Eğitim alanındaki bu gelişmeler, sebep ve sonuç itibariyle çeşitli yönlerden tahlil edilebilir. Fakat hangi düzlemde ele alınırsa alınsın bir nüansın mutlaka göz önünde bulundurulması gerekecektir. Şöyle ki Azerbaycan’da modern dünya görüşünü temsil eden aydınların büyük çoğunluğu Rusların teşebbüsü ve/veya desteği ile kurulan okullarda yetişmiştir. Gerek söz konusu aydınlar ile geleneği temsil eden ulema arasındaki kopukluk, gerekse de her iki gurubun kendi içerisindeki fikir ayrılıkları -sosyal, siyasi ve kültürel yansımalarıyla birlikte- dönemin eğitim anlayışıyla doğru orantılı idi. Farklı kültürel ve siyasi faktörlerden beslenen bu eklektik yapının liberal milli düşüncenin oluşumundaki izlerini derinleştiren araçların başında ise hiç kuşkusuz basın-yayın faaliyetleri geliyordu.
1850’li yıllara kadar Azerbaycan’da toplam on dokuz eserin yayınlandığı kaydedilir. İlk matbaa 1830’da Şuşa’da açılmış fakat uzun ömürlü olmamıştır. 1840’lı yıllardan itibaren Tiflis’teki Arzanov Kardeşleri matbaasında çocuklara yönelik bazı Türkçe kitaplar basılmıştır (Helefov, 1966, s. 36). Yine 1840’lı yıllarda Mirza Fethali Ahundzâde ile Mirza Şefi Vâzıh matbaa kurmak istemişlerse de, Çarlık yönetiminin sansür uygulaması nedeniyle bu projeyi gerçekleştirememişlerdir (Baykara, 1966, s. 54). Gazetecilik hayatına gelince, ilk denemeler olarak Tatar Ahbârı (1832-1833) ve Kafkas’ın Bu Tarafının Haberi (1845-1846) adlı gazeteler işaret edilmektedir. Bunlardan ilki Tiflisskoe Vedomosti, ikincisi ise Zakavskazskiy Vestnik gazetesinin Tatarca/Azerbaycan Türkçesi ile yayımlanmış versiyonudur. Her iki gazete de daha çok hükümetin aldığı karar ve atama haberlerini muhtevi olup, resmî bülten niteliği taşımıştır (Enikolopov, 1928, ss. 140-146; Baykara, 1966, ss. 53-54; Rüstemova-Tohidî, 1993, ss. 3-4).

:::

- İstenen görev 1
Kayıtlarda "Select the keyframe" ifadesini içeren satırdan başlayıp "click(1310, 187)" ifadesini içeren satırda biten satırları, iki uçtaki satırlar da dahil olmak üzere, hiçbir değişiklik yapmadan çıkarın.
Metin ile kayıtlar birbirinden farklı kaynaklardan alınmıştır.

- İşaretleme veri kümesinden kayıtlar
:::

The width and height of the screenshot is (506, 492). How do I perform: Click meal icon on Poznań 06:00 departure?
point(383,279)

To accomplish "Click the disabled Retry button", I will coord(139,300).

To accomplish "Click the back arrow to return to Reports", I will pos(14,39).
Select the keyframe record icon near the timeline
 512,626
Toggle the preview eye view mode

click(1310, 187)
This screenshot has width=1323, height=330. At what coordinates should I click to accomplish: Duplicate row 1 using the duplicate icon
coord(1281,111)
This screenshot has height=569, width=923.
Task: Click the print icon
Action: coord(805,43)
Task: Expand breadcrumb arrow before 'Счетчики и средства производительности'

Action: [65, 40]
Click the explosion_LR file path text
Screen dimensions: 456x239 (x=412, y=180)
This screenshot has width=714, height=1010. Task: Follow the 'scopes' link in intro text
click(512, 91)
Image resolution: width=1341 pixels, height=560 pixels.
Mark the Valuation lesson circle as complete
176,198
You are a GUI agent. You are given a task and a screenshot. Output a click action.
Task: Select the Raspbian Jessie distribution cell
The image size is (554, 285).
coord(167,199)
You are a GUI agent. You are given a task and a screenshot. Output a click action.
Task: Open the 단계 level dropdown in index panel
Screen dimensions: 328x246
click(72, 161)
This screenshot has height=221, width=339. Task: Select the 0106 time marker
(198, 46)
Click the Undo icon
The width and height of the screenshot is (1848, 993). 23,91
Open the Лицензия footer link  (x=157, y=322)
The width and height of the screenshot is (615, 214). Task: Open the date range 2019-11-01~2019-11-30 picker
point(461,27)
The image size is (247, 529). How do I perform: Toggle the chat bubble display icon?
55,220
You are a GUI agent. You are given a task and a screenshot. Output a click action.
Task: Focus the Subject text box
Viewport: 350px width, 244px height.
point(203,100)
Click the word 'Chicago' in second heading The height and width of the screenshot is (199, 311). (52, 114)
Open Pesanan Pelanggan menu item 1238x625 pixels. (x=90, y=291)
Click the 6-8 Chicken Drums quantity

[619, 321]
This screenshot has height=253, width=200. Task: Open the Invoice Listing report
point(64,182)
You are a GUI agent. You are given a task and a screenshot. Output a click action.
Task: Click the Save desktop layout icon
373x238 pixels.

:::

- İstenen görev 2
Azerbaycan'da eğitim ve basın-yayın faaliyetleri konulu metinden "Eğitim alanındaki bu" sözleriyle başlayıp "basın-yayın faaliyetleri geliyordu." sözleriyle biten bölümü aynen kopyalayın.

- Alıştırma cevabı 1
Select the keyframe record icon near the timeline
 512,626
Toggle the preview eye view mode

click(1310, 187)

- Alıştırma cevabı 2
Eğitim alanındaki bu gelişmeler, sebep ve sonuç itibariyle çeşitli yönlerden tahlil edilebilir. Fakat hangi düzlemde ele alınırsa alınsın bir nüansın mutlaka göz önünde bulundurulması gerekecektir. Şöyle ki Azerbaycan’da modern dünya görüşünü temsil eden aydınların büyük çoğunluğu Rusların teşebbüsü ve/veya desteği ile kurulan okullarda yetişmiştir. Gerek söz konusu aydınlar ile geleneği temsil eden ulema arasındaki kopukluk, gerekse de her iki gurubun kendi içerisindeki fikir ayrılıkları -sosyal, siyasi ve kültürel yansımalarıyla birlikte- dönemin eğitim anlayışıyla doğru orantılı idi. Farklı kültürel ve siyasi faktörlerden beslenen bu eklektik yapının liberal milli düşüncenin oluşumundaki izlerini derinleştiren araçların başında ise hiç kuşkusuz basın-yayın faaliyetleri geliyordu.